Aim of the task: Rewrite the records below as a Markdown table with the columns Row and Line. Begin at the line that has "Task: Click the white", go through the end of the records, skip blank lines, and leave out the pictures.

Some records:
*****
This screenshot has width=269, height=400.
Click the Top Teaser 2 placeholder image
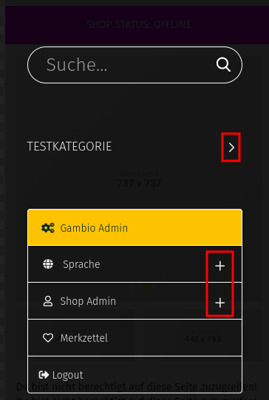pos(202,335)
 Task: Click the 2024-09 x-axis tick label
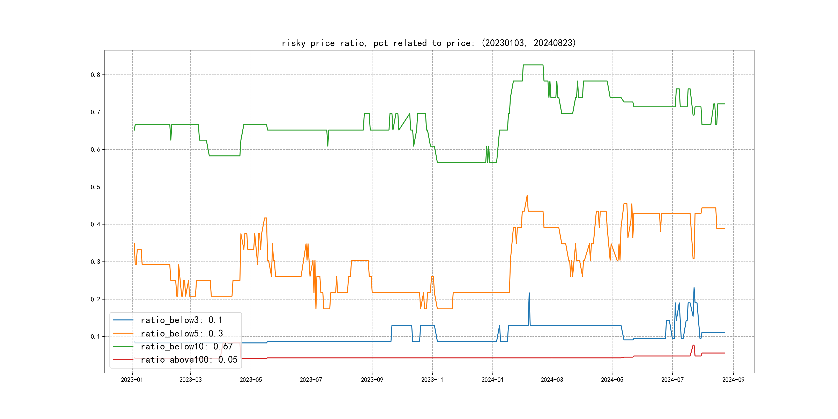pos(733,380)
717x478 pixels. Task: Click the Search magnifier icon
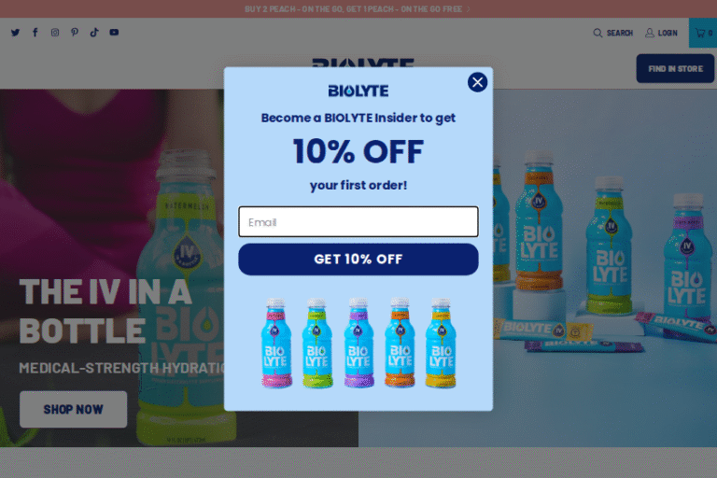coord(598,33)
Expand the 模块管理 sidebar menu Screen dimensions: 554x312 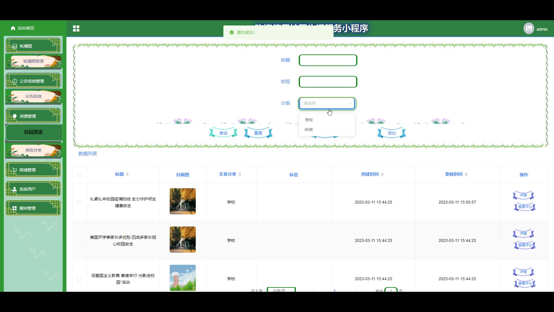[x=33, y=208]
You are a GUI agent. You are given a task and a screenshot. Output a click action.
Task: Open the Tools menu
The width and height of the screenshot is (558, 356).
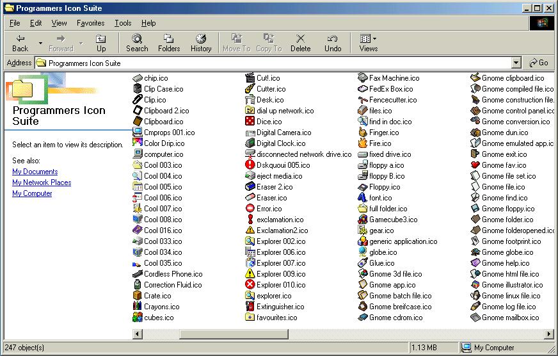(x=123, y=23)
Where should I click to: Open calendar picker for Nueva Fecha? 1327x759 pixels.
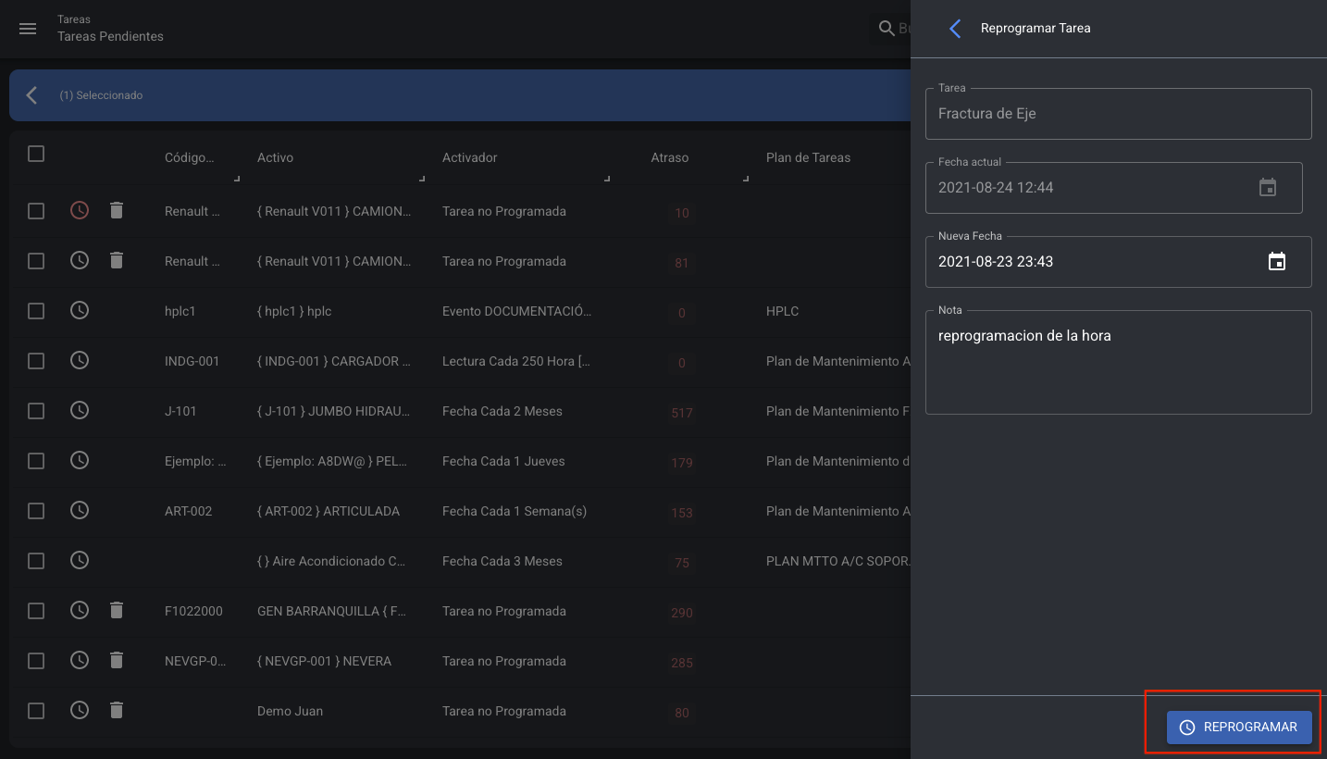tap(1276, 262)
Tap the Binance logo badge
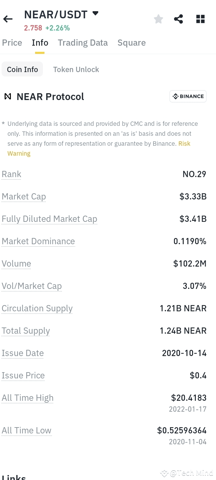 [x=188, y=96]
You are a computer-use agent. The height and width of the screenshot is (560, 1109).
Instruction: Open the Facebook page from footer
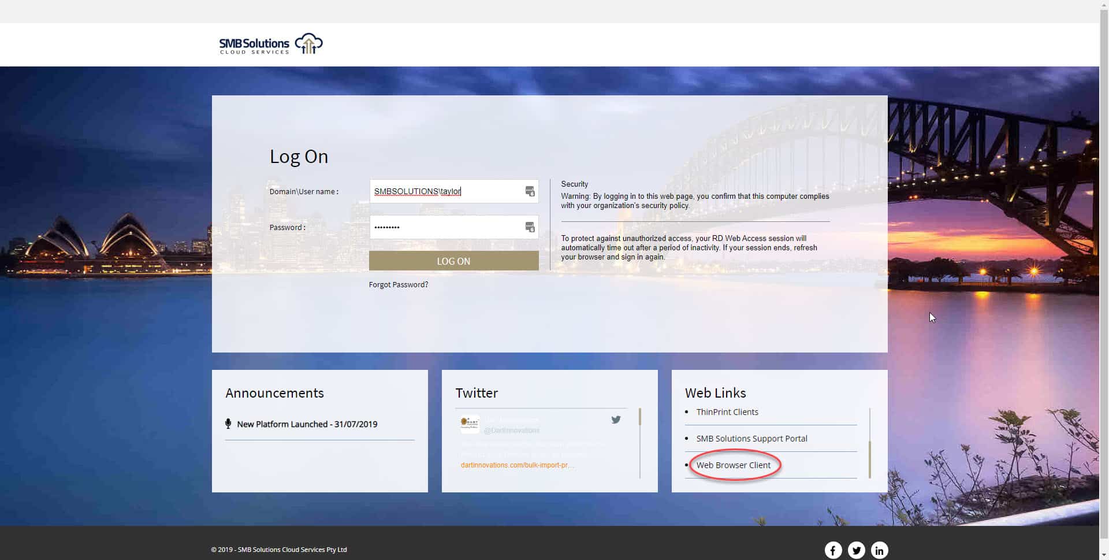(833, 550)
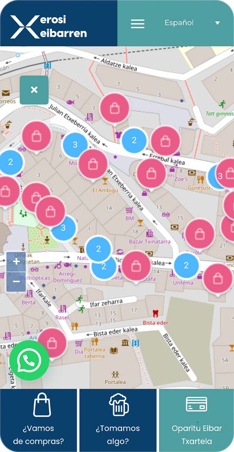Image resolution: width=234 pixels, height=452 pixels.
Task: Open WhatsApp chat button
Action: 29,360
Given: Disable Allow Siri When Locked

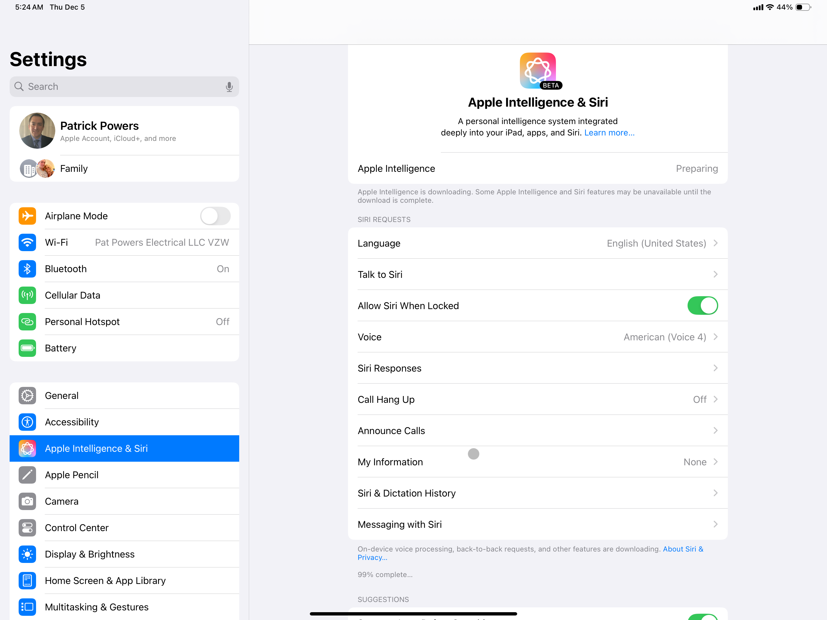Looking at the screenshot, I should click(703, 306).
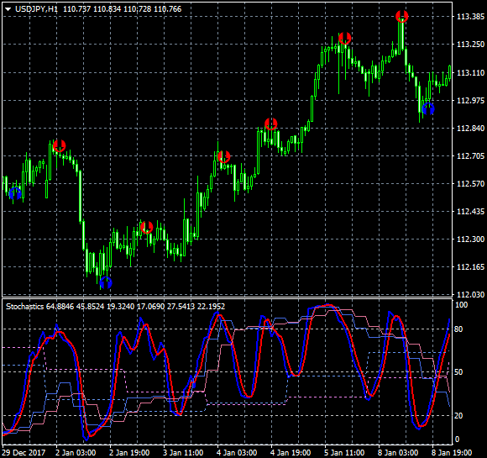
Task: Click the USDJPY,H1 chart title text
Action: (36, 9)
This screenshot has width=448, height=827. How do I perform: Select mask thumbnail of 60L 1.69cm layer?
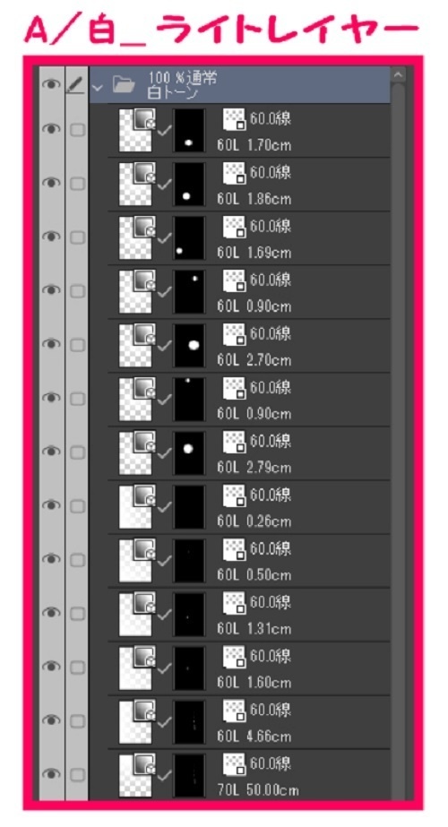[189, 237]
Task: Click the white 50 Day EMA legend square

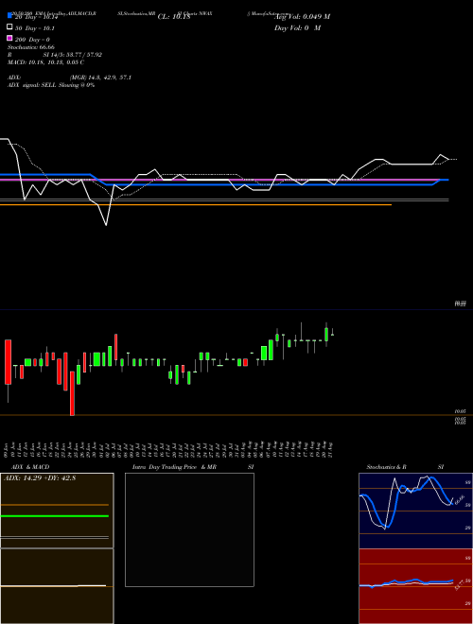Action: pyautogui.click(x=10, y=27)
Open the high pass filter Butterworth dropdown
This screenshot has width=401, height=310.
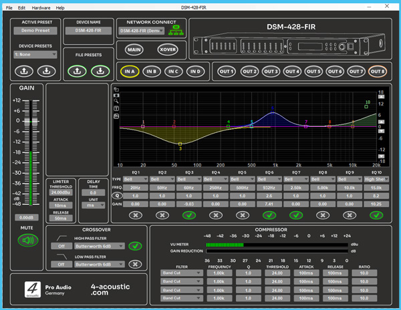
*****
Right answer:
| Row | Line |
|---|---|
| 1 | Task: Click the white 50 Day EMA legend square |
| 2 | Action: pyautogui.click(x=10, y=27) |
| 3 | Open the high pass filter Butterworth dropdown |
| 4 | This screenshot has width=401, height=310. |